Re: [ferret_users] count consecutive events

[mick spillane <mick.spillane@xxxxxxxx>]

Hi Patrick,

   I had a similar problem some years ago - counting runs in sequences 
of 0's and 1's -- but just thought of a better way to do it, using the 
@cia transformation.  One identifies "start" and "end" points in the 
sequence then, whereever a "start" is found, looking for where the "next 
end above" is located.

   The method results in short, independent definitions for each run 
length, and lends itself to use in a repeat loop.  A demo script (when 
the sequence is along the x-axis) is attached but the key points are:

! define start points (a 1 preceded by a 0) for the runs in the sequence "v"
let/title="Run Starts" start=if(v eq 1 and v[i=@shf:-1] eq 0)then 1
! ... and end points (a 1 followed by a 0)
let/title="Run Ends" end=if(v eq 1 and v[i=@shf:1] eq 0)then 1
! then the start points of runs of length "n" are given by the mask "run"
let run=IF(START EQ 1 AND END[I=@CIA] EQ `n-1`)then 1
! and to count them
list run[i=@ngd]

Hope it helps,
Mick
---------
Brockmann Patrick wrote:
> Hi all,
>
> Is there a way to count consecutive events ?
> From climate indice variables, I would like to have the number
> of continuous events, for 1, 2, 3, 4, ..., n events.
>
>               B   C1EVN  C2EVN  C3EVN  C4EVN
> 1    /  1:  0.000   ....   ....   ....   ....
> 2    /  2:  1.000  1.000   ....   ....   ....
> 3    /  3:  0.000   ....   ....   ....   ....
> 4    /  4:  1.000  1.000   ....   ....   ....
> 5    /  5:  0.000   ....   ....   ....   ....
> 6    /  6:  1.000  1.000   ....   ....   ....
> 7    /  7:  0.000   ....   ....   ....   ....
> 8    /  8:  1.000  1.000   ....   ....   ....
> 9    /  9:  0.000   ....   ....   ....   ....
> 10   / 10:  0.000   ....   ....   ....   ....
> 11   / 11:  0.000   ....   ....   ....   ....
> 12   / 12:  1.000   ....  1.000   ....   ....
> 13   / 13:  1.000   ....   ....   ....   ....
> 14   / 14:  0.000   ....   ....   ....   ....
> 15   / 15:  1.000   ....  1.000   ....   ....
> 16   / 16:  1.000   ....   ....   ....   ....
> 17   / 17:  0.000   ....   ....   ....   ....
> 18   / 18:  0.000   ....   ....   ....   ....
> 19   / 19:  1.000   ....  1.000   ....   ....
> 20   / 20:  1.000   ....   ....   ....   ....
> 21   / 21:  0.000   ....   ....   ....   ....
> 22   / 22:  0.000   ....   ....   ....   ....
> 23   / 23:  1.000  1.000   ....   ....   ....
> 24   / 24:  0.000   ....   ....   ....   ....
> 25   / 25:  0.000   ....   ....   ....   ....
> 26   / 26:  1.000   ....   ....   ....  1.000
> 27   / 27:  1.000   ....   ....   ....   ....
> 28   / 28:  1.000   ....   ....   ....   ....
> 29   / 29:  1.000   ....   ....   ....   ....
> 30   / 30:  0.000   ....   ....   ....   ....
> ...
>
> C1EVN represents events for 1 period at 1
> C2EVN represents events for 2 consecutive periods at 1
> C3EVN represents events for 3 consecutive periods at 1
> C4EVN represents events for 4 consecutive periods at 1
> ...
>
> Attached is a exemple I have scripted.

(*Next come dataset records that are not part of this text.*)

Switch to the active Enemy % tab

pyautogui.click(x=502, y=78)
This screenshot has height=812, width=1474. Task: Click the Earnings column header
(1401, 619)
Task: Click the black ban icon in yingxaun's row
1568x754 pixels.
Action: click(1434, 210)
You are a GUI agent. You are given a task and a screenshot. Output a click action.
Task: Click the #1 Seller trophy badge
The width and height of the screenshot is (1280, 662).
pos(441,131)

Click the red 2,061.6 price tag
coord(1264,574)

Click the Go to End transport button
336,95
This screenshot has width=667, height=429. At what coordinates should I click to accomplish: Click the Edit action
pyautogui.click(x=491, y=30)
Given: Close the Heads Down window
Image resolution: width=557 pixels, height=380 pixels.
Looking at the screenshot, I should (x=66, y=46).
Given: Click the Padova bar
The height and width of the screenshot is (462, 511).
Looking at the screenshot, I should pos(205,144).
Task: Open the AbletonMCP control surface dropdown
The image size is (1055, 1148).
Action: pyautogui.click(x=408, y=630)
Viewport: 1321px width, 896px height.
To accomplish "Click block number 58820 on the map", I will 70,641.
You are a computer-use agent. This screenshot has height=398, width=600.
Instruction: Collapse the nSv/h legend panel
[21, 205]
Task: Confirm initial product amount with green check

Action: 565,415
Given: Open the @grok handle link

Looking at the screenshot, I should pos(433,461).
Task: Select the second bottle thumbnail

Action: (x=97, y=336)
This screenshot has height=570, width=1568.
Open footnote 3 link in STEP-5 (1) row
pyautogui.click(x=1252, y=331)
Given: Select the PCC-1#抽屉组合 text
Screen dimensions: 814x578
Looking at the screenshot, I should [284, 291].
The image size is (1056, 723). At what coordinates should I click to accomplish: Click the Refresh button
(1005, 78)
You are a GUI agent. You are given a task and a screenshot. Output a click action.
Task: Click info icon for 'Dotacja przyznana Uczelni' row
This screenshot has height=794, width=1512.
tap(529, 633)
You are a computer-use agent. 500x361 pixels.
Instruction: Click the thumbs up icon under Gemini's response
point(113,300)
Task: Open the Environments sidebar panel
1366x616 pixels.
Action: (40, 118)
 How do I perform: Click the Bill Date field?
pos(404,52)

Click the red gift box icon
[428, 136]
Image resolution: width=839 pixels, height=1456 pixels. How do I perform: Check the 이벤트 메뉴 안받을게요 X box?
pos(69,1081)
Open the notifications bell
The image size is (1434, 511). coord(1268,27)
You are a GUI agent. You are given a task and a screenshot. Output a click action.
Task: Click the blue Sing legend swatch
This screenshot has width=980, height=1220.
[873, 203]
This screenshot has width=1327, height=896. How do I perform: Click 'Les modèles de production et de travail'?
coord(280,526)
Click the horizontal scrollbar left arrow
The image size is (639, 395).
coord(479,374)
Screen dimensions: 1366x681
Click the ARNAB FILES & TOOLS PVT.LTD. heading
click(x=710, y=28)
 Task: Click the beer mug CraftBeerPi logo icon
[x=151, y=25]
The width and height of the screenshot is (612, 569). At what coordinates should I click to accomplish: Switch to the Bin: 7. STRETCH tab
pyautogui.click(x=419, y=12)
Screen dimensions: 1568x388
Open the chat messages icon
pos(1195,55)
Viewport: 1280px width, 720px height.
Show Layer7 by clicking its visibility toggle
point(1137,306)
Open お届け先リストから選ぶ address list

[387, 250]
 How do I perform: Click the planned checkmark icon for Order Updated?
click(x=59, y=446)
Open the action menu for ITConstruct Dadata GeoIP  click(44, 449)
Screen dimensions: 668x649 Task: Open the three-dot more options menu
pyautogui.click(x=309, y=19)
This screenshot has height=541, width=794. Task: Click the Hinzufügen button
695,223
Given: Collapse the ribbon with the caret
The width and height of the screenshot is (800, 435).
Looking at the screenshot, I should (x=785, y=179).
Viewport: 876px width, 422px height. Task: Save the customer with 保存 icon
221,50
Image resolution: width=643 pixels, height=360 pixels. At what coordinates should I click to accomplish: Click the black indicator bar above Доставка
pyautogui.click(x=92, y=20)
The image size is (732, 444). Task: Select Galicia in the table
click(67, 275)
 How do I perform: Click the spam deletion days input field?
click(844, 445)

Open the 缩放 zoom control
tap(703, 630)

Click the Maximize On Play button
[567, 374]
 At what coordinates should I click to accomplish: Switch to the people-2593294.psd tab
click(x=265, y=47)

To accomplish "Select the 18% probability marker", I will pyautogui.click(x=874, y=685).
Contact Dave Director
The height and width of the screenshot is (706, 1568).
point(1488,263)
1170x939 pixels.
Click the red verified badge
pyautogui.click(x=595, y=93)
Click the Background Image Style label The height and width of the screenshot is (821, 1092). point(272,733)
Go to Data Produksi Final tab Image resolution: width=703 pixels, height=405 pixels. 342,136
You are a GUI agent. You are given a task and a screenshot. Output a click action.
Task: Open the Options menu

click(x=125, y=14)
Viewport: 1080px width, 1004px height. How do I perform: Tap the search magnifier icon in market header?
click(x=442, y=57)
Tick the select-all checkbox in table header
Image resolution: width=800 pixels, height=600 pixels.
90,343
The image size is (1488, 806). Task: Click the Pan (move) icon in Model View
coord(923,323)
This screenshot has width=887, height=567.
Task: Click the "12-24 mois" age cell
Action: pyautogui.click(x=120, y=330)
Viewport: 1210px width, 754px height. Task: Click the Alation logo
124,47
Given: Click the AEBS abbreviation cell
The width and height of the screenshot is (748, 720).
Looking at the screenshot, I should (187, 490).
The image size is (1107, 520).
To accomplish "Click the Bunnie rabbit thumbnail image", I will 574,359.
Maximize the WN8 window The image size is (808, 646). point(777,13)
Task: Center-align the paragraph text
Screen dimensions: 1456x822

It works well for a 52 points 
> variable
> when I look for for 1 to 4 consecutive events.
>
> As the real case is to compute this over a year of 360 days looking for
> consecutive events of 30 days, I need to define variables from very 
> long expressions.
> and in this case I get the message :
> **ERROR: expression too complex
>
> Let me know if there a solution to this.
> Patrick
åå

! Counting runs of 1's in a sequence of 0's and 1's

! generate a series of 0's and 1's and list to a file ...
let rv=if(randu(i) ge 0.45)then 1 else 0
list/nohead/i=1:360/file=runtest.d/form=(f3.0) rv
! ... then read them back
def axis/x=1:360:1 xax ; def grid/x=xax grd
file/form=free/var=v/g=grd runtest.d

! define start points for the runs (a 1 preceded by a 0)
let/title="Run Starts" start=if(v eq 1 and v[i=@shf:-1] eq 0)then 1
! ... and end points (a 1 followed by a 0)
let/title="Run Ends" end=if(v eq 1 and v[i=@shf:1] eq 0)then 1

! define some simple runs (of 1, 2, 3, or 4 ones in a row)
! a run of length 1 starts and ends at the same point
! let run1=if(start*end eq 1)then 1
! ... or equivalently
let run1=if(start eq 1 and end[i=@cia] eq 0)then 1
! a run of length 2 has its end "one point ahead" ...
let run2=if(start eq 1 and end[i=@cia] eq 1)then 1
! a run of length 3 has its end "two points ahead" ...
let run3=if(start eq 1 and end[i=@cia] eq 2)then 1
! and so on
let run4=if(start eq 1 and end[i=@cia] eq 3)then 1
! since these expressions are short and independent you can
! define as many as you like ...

! ... and verify that you match the results from a test listing
list/nohead/i=1:52/form=(f2.0) v
list/nohead/i=1:52 run1[i=@ngd],run2[i=@ngd],run3[i=@ngd],run4[i=@ngd]

message

! to look at multiple run lengths you could employ a repeat loop
! --- lets increase the probability of "ones" to get some longer runs

let rv=if(randu(i) ge 0.1)then 1 else 0
list/nohead/i=1:10000/file=runtest.d/form=(f3.0)/clob rv
can data 1 ; def axis/x=1:10000:1 xax ; def grid/x=xax grd
file/form=free/var=v/g=grd runtest.d

message

! lets list the number of runs of lengths 1-30 in this 10000 point sequence
sp touch run.results
repeat/range=1:30/name=n (let run=IF(START EQ 1 AND END[I=@CIA] EQ `n-1`)then 1 ;\
list/nohead/app/form=(2f6.0)/file=run.results n,run[i=@ngd] )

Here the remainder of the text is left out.